Theorem 5. Suppose that each of the dynamical systems \(\{R,f_i\}\), \(i=1,2\), has a separating set \(M_i\), and suppose that there exists an \(H\)-homeomorphism \(\Phi^*\), \(\Phi^*(M_1)=M_2\), of the systems \(\{R,f_1\}\) and \(\{R,f_2\}\).

Then one can construct an \(H\)-homeomorphism \(\Phi\) of the systems \(\{R,f_1\}\) and \(\{R,f_2\}\), mapping \(R\) onto itself and coinciding with \(\Phi^*\) on \(M_1\).

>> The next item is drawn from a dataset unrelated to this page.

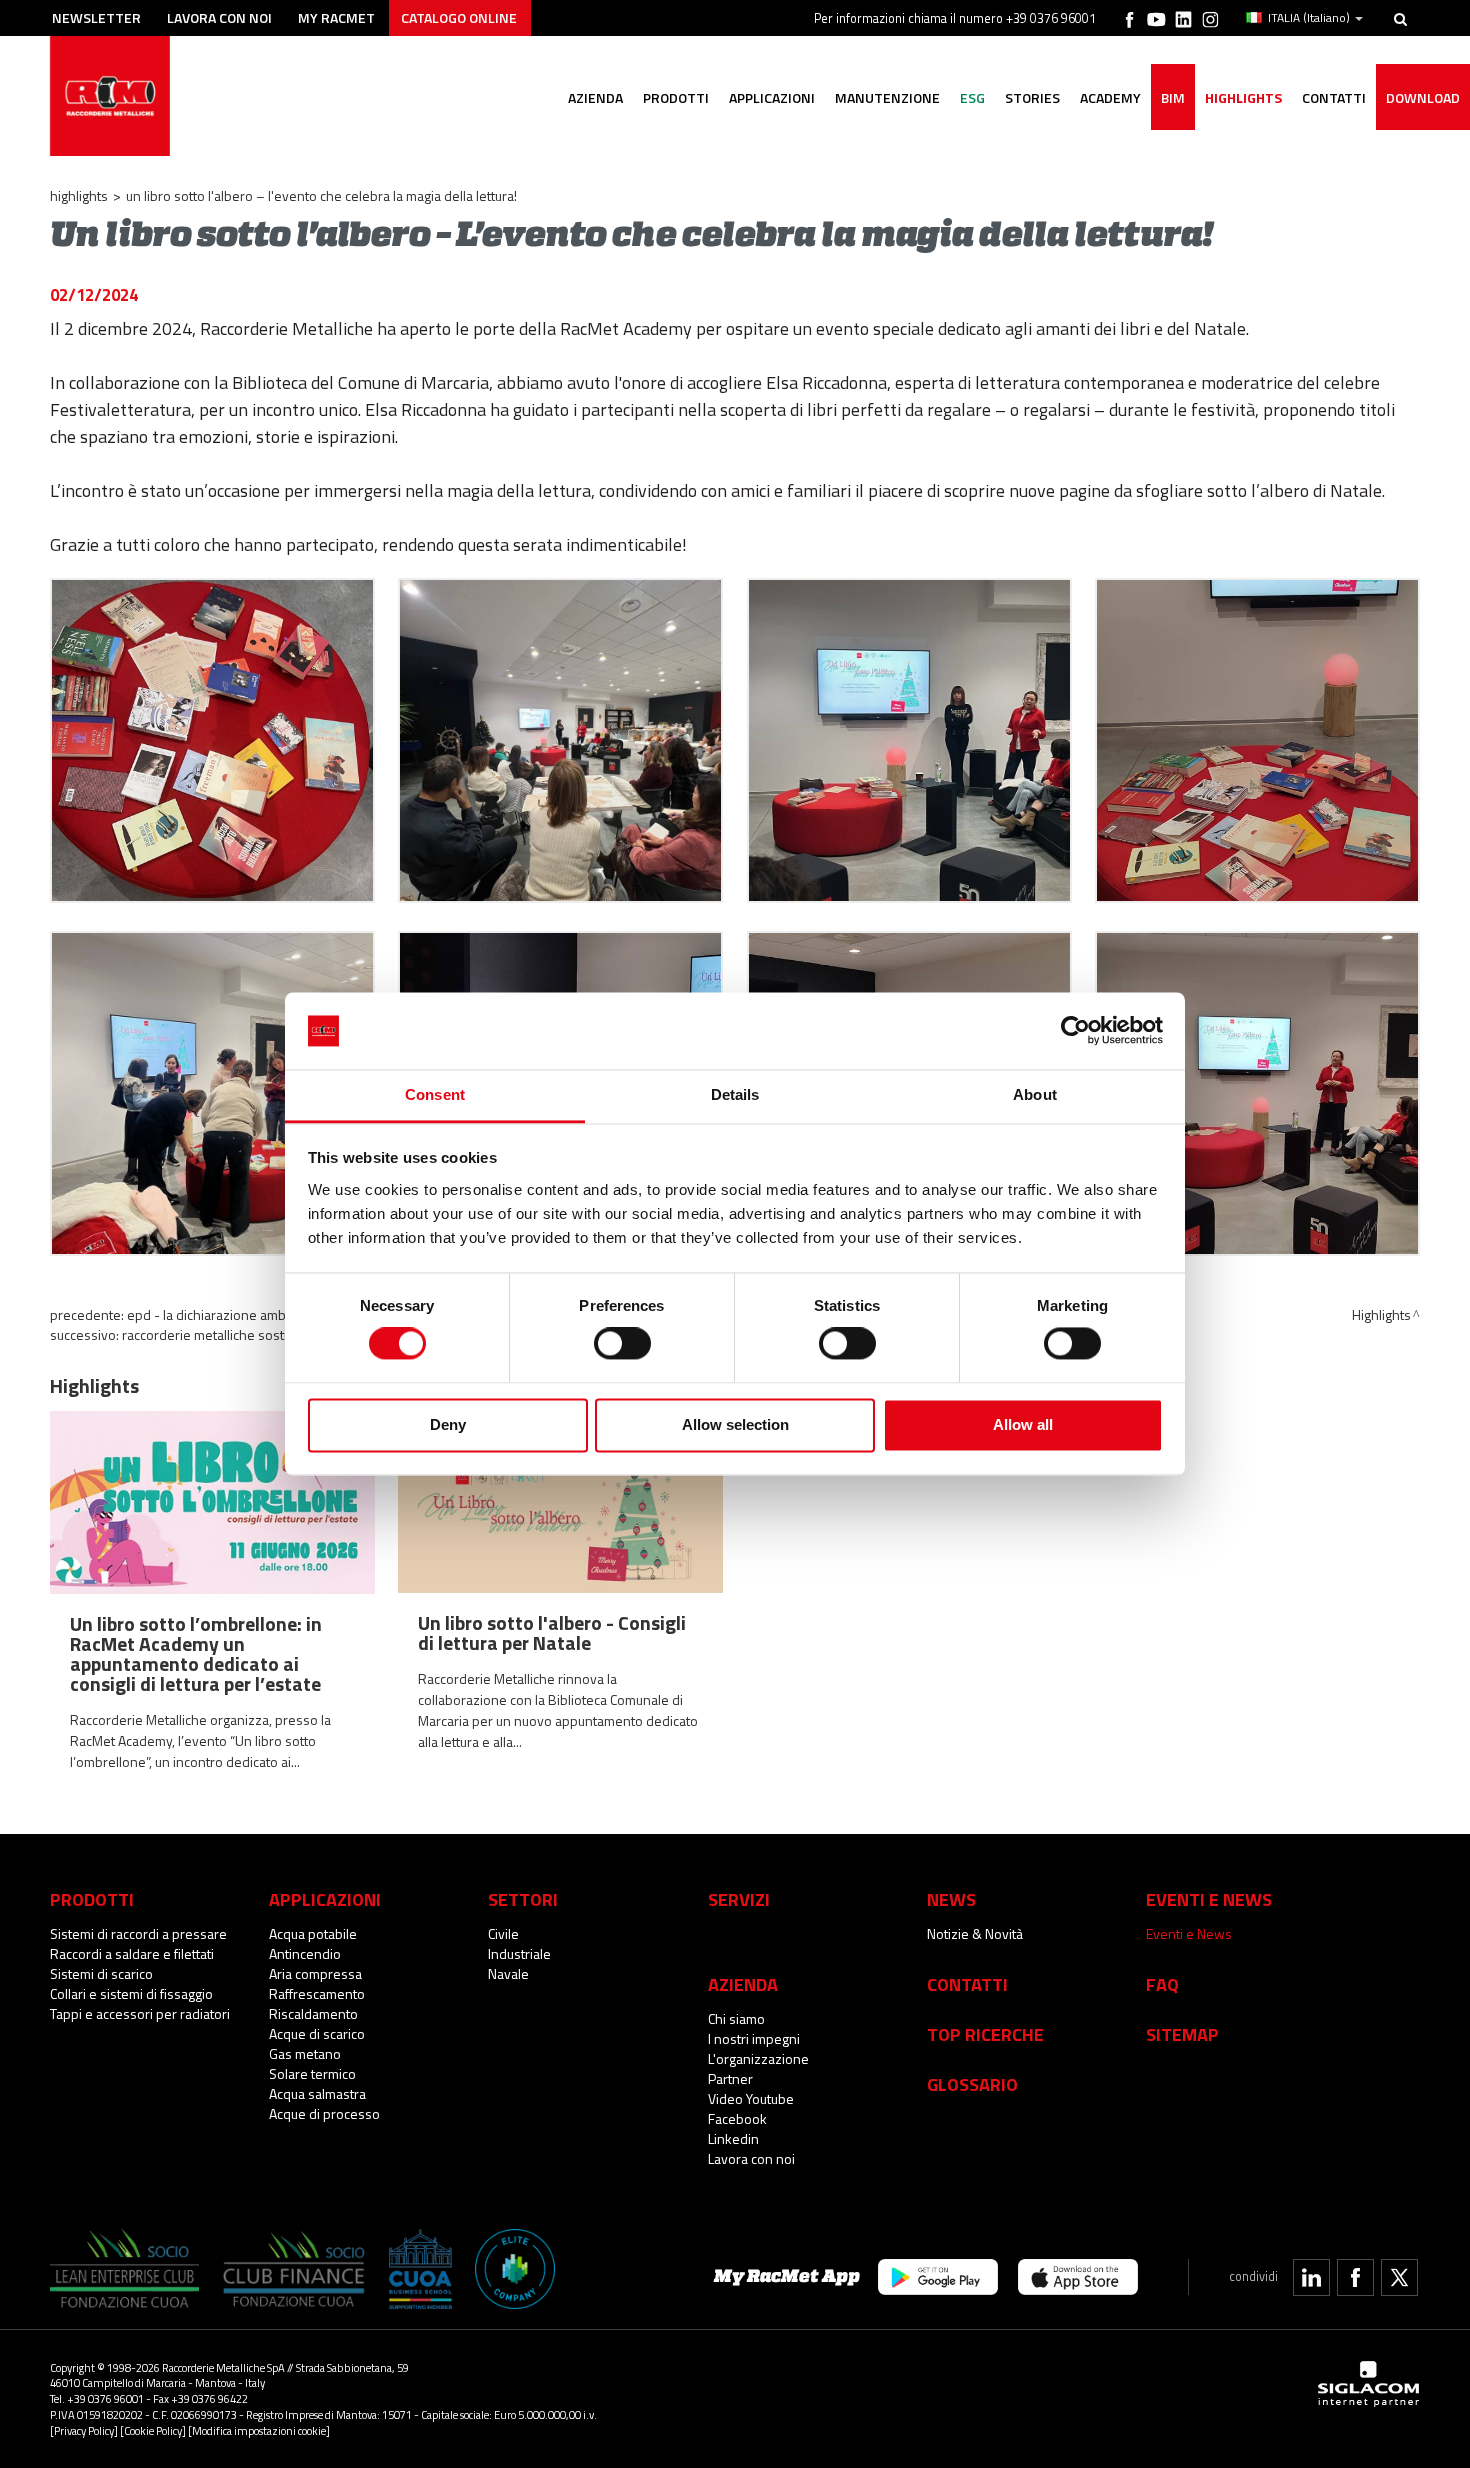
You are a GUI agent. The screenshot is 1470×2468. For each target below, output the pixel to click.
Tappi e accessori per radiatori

Obviously, the meaning of Theorem 5 is that it asserts the possibility of extending an \(H\)-homeomorphism from \(M_1\) to \(R\).

Theorem 4 is obtained from Theorem 2 with the aid of Theorem 5.

Institute of Electronic
Control Machines

Received
19 X 1966

REFERENCES

1. D. M. Grobman, DAN, 128, No. 5, 880 (1959).
2. D. M. Grobman, Matem. sborn., 56 (98), 1, 77 (1962).
3. P. Hartman, Proc. Am. Math. Soc., 11, No. 4, 610 (1960).
4. P. Hartman, Proc. Am. Math. Soc., 14, No. 4, 568 (1963).
5. V. V. Nemytskii, V. V. Stepanov, Qualitative Theory of Differential Equations, Moscow–Leningrad, 1949.